Tritle is a member of the Flagstaff Surgical Associates and works at both the Flagstaff Medical Center and Forest Canyon Surgery Center, with a role that extends far beyond ear wax and boogers.

About half of his time is spent visiting patients (he sees up to 30 each day) and the other half is spent in surgery, doing anything from removing tonsils to opening up a patient’s airways so they can breathe.

Dr. Dan Kaminskas and Dr. John Marvel, two anesthesiologists who work with Tritle during these surgeries, agreed that Tritle exemplifies the qualities of Physician of the Year, a title that has been given out to one excelling doctor every year since 1993 through nominations from physicians and other hospital staff, volunteers and board members.

“He cares about his patients, striving to give the best care possible. He is well respected amongst his colleagues. Nate is the real deal,” Kaminskas said.

“He’s loved by his patients, he’s well-respected by his peers, he keeps up-to-date, he brings humor and balance to his practice, and he makes awesome duct tape wallets.” Marvel said.

Tritle was close friends with Nathan Avery, a neurosurgeon who became the namesake for the annual physician’s award after he received it posthumously in 2013. Avery grew up in Flagstaff and helped to develop the hospital’s Pediatric Intensive Care Unit.

One of Tritle’s best work-related memories was when he and Avery starred in a Discovery Channel feature about a young patient they were able to save after a deadly fall. Becoming actors for a day was difficult, Tritle said, because the two doctors preferred doing the real thing to pretending.

Tritle’s favorite part of his job is working with thyroid glands, especially when it involves removing cancer, because it’s a tricky procedure that allows him to use a passion he has had since childhood, when he lived on a farm in Iowa.

“I just love to fix things. If something is broken, I always try to fix it. I can’t always fix it, but I always try, whether it’s a car or a bike or a person,” he said.

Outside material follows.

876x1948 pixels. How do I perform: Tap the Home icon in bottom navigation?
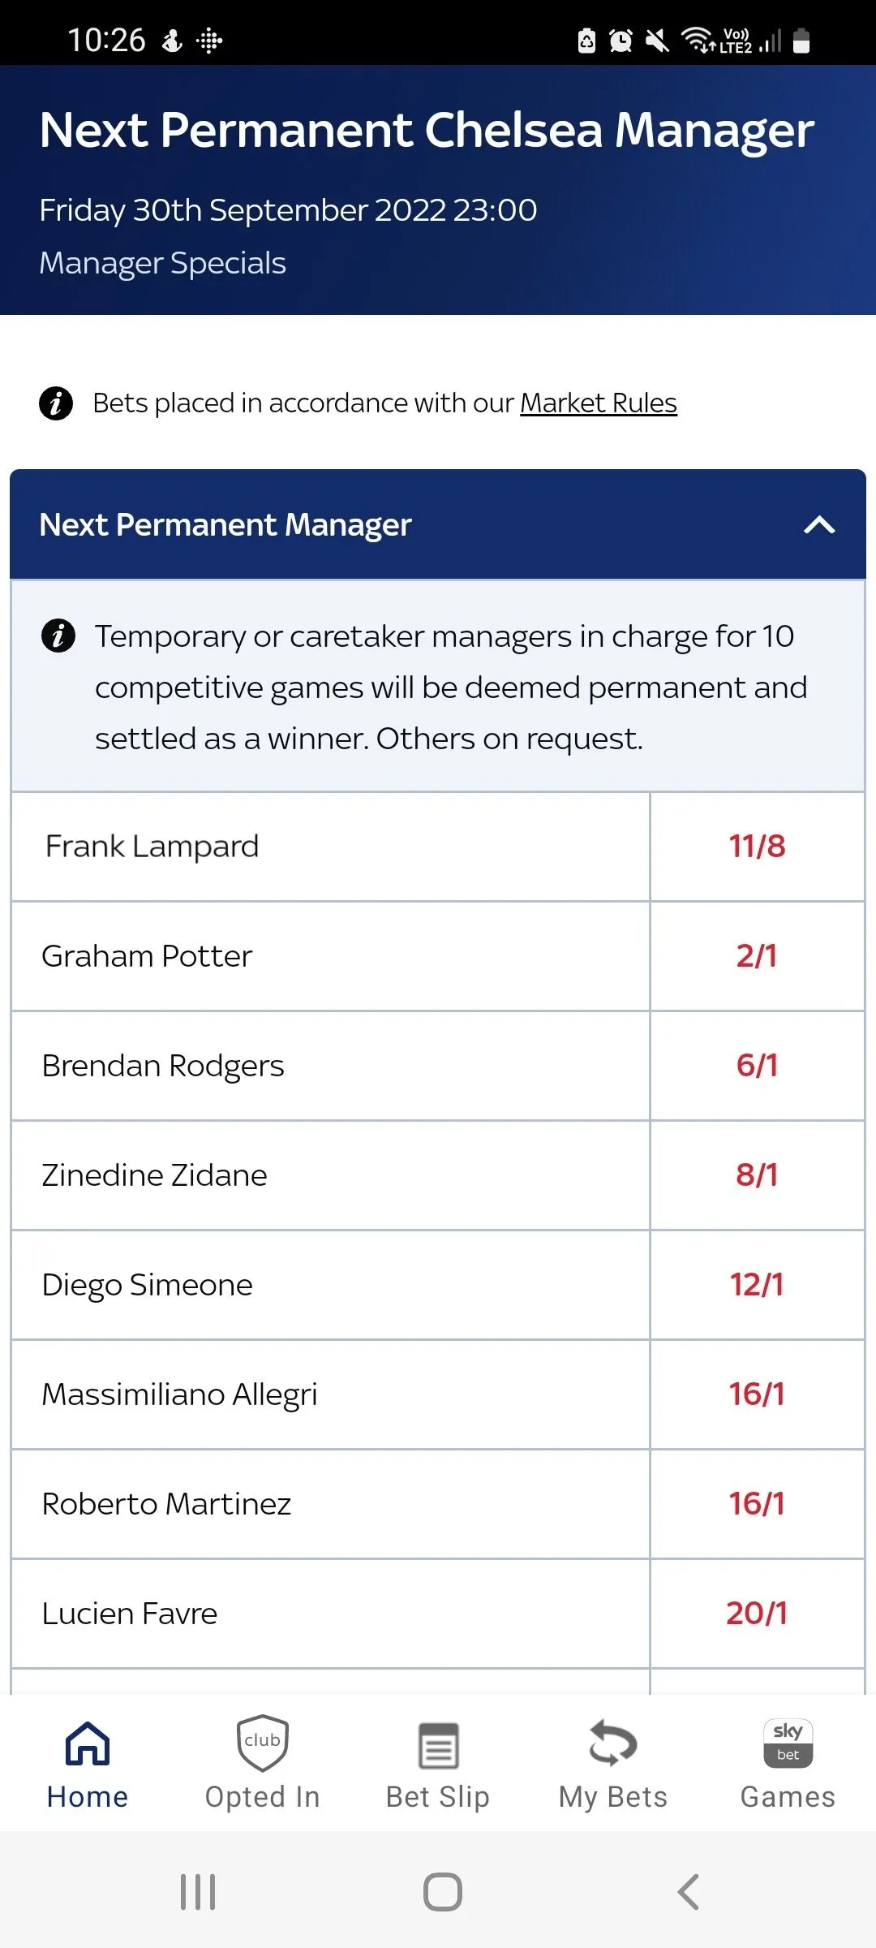point(88,1743)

A career of attempting to “fix” people comes with challenges like a packed schedule and extra late-night visits to the hospital, but it also brings its own rewards.

Tritle spoke of his working environment like a second home, with co-workers becoming family in the nearly 20 years since he and his wife, a high school counselor, first moved to Flagstaff.

In surgery, for example, he said no one is really in charge or barking orders; instead, each person’s job complements the others’, even when there are up to 15 people in the room at once.

“I’m a product of this place. I think if I were to take my job and do it somewhere else, it would be weird. What I do here fits here,” Tritle said.

The puzzle of Tritle’s work unites him with not only local medics, but also his family. His two children grew up visiting the hospital with him, helping wherever possible and getting to know everyone who works there.

When his daughter was young, Tritle said he would bring her with him as a sort of “pet therapy” because her presence alone could make an ailing patient smile.

Now, though Tritle said both of his children have schedules as busy as his own, the two teenagers still join their dad at work whenever they can.

Making the most of his time – spent with his family, co-workers and patients – is a priority for Tritle and a distinguishing factor in his life. He encourages other doctors to do the same.

“Take every moment you can and just run with it,” Tritle said. “You should always help out when you can. There’s no job too big or too small. If that’s your approach, you’ll find happiness and success,” he said.